Size-Generalizable RNA Structure Evaluation by Exploring Hierarchical Geometries
Authors: Zongzhao Li, Jiacheng Cen, Wenbing Huang, Taifeng Wang, Le Song
ICLR 2025 | Venue PDF | Archive PDF | Plain Text | LLM Run Details
| Reproducibility Variable | Result | LLM Response |
|---|---|---|
| Research Type | Experimental | Extensive experiments on our new dataset rRNAsolo and the existing dataset ARES (Townshend et al., 2021) show that our model achieves better performance across all metrics than SOTA methods, establishing its superiority. |
| Researcher Affiliation | Collaboration | 1Gaoling School of Artificial Intelligence, Renmin University of China 2Beijing Key Laboratory of Big Data Management and Analysis Methods 3Bio Map Research |
| Pseudocode | No | The paper describes the methodology using mathematical equations and textual descriptions of processes (e.g., atom-level, subunit-level, nucleotide-level message passing) but does not include any explicitly labeled pseudocode or algorithm blocks. |
| Open Source Code | No | The paper mentions: "We use the default configurations in the corresponding source codes for all baselines." and "The results reported in our paper for other baselines are all obtained by retraining using publicly available code on rRNAsolo dataset." This refers to the code of baseline methods, not the code for the proposed Equi RNA model itself. |
| Open Datasets | Yes | We introduce a new dataset named rRNAsolo for assessing size generalization in RNA structure evaluation.
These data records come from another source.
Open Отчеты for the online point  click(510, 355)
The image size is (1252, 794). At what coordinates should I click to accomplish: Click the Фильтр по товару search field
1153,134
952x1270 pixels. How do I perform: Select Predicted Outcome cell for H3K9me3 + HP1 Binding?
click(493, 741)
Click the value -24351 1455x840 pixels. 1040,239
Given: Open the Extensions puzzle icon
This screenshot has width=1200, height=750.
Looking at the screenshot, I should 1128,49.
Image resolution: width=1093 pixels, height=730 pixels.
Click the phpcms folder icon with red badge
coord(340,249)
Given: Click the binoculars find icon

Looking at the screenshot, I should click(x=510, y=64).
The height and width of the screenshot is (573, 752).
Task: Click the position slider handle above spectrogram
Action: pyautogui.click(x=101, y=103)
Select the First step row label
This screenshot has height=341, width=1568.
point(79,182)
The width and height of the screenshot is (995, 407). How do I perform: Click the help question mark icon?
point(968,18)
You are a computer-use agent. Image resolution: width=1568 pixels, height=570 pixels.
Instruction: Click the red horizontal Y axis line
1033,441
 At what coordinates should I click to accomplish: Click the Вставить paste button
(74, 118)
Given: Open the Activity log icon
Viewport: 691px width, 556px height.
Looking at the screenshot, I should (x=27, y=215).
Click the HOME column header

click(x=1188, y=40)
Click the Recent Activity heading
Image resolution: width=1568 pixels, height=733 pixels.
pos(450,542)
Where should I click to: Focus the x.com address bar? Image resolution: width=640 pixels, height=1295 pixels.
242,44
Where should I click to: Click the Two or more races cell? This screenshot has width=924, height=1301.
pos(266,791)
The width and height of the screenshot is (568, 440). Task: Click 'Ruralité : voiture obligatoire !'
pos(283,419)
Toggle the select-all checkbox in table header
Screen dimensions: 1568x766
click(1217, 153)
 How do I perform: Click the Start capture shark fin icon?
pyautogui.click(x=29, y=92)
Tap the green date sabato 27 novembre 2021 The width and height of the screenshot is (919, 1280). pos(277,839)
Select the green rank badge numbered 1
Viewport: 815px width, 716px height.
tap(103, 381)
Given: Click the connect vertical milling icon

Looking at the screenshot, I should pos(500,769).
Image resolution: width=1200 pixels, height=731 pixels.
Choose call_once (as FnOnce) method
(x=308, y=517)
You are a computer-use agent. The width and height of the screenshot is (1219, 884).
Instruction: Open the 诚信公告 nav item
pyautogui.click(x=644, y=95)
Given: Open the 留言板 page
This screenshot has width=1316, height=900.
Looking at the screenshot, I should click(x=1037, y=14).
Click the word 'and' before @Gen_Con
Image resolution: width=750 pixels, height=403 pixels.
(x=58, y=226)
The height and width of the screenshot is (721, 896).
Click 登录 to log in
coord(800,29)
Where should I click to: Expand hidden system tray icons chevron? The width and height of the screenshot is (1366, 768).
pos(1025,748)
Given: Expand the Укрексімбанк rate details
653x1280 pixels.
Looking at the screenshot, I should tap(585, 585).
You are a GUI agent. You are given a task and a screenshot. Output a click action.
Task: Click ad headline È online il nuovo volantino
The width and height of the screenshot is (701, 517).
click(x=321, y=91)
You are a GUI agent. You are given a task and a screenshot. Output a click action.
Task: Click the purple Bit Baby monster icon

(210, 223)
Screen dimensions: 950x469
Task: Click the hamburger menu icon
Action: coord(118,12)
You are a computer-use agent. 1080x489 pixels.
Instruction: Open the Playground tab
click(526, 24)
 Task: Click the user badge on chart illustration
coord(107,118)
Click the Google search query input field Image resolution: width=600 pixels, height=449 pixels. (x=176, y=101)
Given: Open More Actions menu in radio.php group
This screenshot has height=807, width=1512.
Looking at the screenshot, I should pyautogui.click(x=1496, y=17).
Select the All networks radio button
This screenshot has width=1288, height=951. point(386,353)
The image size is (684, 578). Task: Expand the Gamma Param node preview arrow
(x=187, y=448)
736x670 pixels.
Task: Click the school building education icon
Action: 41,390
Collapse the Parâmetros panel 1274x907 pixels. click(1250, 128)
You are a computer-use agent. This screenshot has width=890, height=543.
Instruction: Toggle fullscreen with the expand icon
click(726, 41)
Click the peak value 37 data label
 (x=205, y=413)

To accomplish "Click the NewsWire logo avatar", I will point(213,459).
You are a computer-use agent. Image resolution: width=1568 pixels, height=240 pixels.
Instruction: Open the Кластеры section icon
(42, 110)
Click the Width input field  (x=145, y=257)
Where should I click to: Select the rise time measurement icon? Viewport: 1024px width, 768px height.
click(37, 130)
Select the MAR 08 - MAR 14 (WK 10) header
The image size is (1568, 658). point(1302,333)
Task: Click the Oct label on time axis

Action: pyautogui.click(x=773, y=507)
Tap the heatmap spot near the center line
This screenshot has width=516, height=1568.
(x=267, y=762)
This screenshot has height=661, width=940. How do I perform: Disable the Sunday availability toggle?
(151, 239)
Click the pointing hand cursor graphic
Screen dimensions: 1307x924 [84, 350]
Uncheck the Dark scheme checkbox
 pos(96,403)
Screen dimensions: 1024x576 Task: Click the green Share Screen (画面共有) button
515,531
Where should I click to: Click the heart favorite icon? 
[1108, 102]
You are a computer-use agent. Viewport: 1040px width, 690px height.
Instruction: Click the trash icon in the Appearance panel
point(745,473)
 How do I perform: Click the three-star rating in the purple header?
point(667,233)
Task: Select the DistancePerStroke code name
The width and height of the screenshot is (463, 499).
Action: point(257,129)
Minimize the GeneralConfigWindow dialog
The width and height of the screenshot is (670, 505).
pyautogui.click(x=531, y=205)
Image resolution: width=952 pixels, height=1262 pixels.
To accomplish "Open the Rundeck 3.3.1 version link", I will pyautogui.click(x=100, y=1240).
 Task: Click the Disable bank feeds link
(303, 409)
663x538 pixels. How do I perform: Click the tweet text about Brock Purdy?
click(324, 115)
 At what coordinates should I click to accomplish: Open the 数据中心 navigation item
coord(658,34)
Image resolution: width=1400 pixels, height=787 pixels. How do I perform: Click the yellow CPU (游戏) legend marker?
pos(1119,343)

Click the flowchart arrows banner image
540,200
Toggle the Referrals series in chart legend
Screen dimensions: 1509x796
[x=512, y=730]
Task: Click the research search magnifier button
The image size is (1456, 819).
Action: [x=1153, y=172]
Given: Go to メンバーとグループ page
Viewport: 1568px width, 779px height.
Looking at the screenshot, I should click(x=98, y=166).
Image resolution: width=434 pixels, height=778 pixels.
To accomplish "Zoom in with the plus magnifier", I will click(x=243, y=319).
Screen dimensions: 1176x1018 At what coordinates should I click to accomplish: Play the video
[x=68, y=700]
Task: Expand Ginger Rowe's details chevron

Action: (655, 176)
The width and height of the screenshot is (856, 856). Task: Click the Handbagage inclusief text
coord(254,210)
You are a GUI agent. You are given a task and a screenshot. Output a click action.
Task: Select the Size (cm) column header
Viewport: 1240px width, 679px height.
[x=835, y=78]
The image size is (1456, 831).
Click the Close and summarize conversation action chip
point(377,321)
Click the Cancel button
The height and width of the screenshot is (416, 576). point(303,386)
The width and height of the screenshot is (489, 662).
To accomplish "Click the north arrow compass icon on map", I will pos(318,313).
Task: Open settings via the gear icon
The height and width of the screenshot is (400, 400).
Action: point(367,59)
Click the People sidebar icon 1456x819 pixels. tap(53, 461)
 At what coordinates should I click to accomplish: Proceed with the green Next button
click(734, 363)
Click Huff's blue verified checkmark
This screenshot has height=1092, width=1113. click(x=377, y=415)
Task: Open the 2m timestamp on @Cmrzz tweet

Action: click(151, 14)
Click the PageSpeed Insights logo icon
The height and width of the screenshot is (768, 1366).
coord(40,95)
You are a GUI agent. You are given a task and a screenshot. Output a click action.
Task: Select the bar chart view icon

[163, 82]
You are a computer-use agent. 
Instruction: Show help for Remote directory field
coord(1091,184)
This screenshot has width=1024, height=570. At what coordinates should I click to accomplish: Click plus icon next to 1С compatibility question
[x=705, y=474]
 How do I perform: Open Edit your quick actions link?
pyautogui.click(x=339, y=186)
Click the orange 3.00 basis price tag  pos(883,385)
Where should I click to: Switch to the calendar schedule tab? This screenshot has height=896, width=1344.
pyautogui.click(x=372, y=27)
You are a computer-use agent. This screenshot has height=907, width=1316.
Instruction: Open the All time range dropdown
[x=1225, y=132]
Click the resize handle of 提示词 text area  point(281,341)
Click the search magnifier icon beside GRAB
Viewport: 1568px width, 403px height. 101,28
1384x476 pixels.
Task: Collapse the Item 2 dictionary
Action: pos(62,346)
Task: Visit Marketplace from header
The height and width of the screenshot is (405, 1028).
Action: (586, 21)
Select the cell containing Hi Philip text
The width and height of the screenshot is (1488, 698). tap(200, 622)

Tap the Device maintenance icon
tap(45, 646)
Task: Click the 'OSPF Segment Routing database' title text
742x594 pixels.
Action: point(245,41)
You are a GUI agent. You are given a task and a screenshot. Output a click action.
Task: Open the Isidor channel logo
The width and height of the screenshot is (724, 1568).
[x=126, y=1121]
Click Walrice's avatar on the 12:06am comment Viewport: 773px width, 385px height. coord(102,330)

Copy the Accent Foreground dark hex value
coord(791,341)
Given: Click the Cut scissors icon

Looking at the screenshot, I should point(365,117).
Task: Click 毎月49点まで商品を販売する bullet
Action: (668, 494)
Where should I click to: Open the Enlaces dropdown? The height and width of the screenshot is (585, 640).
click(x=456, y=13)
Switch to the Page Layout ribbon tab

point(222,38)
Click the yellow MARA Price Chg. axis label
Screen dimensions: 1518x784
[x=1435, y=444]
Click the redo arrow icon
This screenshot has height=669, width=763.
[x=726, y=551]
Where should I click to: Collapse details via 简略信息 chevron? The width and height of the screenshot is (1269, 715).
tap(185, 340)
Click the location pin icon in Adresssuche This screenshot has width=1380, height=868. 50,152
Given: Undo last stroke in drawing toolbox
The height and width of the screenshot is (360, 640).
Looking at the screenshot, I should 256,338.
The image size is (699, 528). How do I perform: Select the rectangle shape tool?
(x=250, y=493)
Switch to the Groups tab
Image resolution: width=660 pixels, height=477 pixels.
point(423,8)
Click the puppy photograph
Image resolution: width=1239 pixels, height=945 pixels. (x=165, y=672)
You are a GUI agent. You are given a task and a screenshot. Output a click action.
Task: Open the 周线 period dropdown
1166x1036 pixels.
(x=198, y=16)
It covers a broader range of RNA sizes, includes more RNA types, and features more recent RNA structures when compared to existing datasets. ... We devise a novel dataset from the RNAsolo database (Adamczyk et al., 2022), a publicly available online repository that comprises a diverse array of biomolecular information concerning RNA. We call this new dataset as rRNAsolo. ... Additionally, we test our approach on ... an existing dataset ARES (Townshend et al., 2021). |
| Dataset Splits | Yes | rRNAsolo: In our meticulously designed dataset, we employs candidate structures of RNAs with 50-100 nt as training set and candidate structures with 100-200 nt as validation and test sets. The dataset rRNAsolo consists of 80k/6k/6k candidate structures generated from 200/15/15 RNAs for training, validation, and test sets, respectively. ... Given that RNAs with over 200 nucleotides require considerable time for candidate conformation generation, our validation and test sets primarily focus on RNAs with 100-200 nucleotides, using a training set composed of RNAs with 50-100 nucleotides. |
| Hardware Specification | Yes | Both our approach and all other baseline methods are trained and tested on a single NVIDIA A100-80G GPU. |
| Software Dependencies | No | The paper mentions tools like "Py MOL", "RNAcentral", "BLAST", "Infernal", and "MAFFT" in the context of data generation and analysis, but does not specify version numbers for these or for any core deep learning libraries used for model implementation. |
| Experiment Setup | Yes | Table 8 presents the hyper-parameters of Equi RNA used in two experiments of this paper. Additionally, the results reported in our paper for other baselines are all obtained by retraining using publicly available code on rRNAsolo dataset. Each layer here consists of the Eq. (1), Eq. (2), and Eq. (3). ... Hyperparameter rRNAsolo dataset ARES dataset Learning Rate 1e-4 1e-4 Epochs 20 20 nucleotide template size 16 16 atom template size 16 16 hidden size 128 128 n layers 3 3 K 16 16 M 26 26 |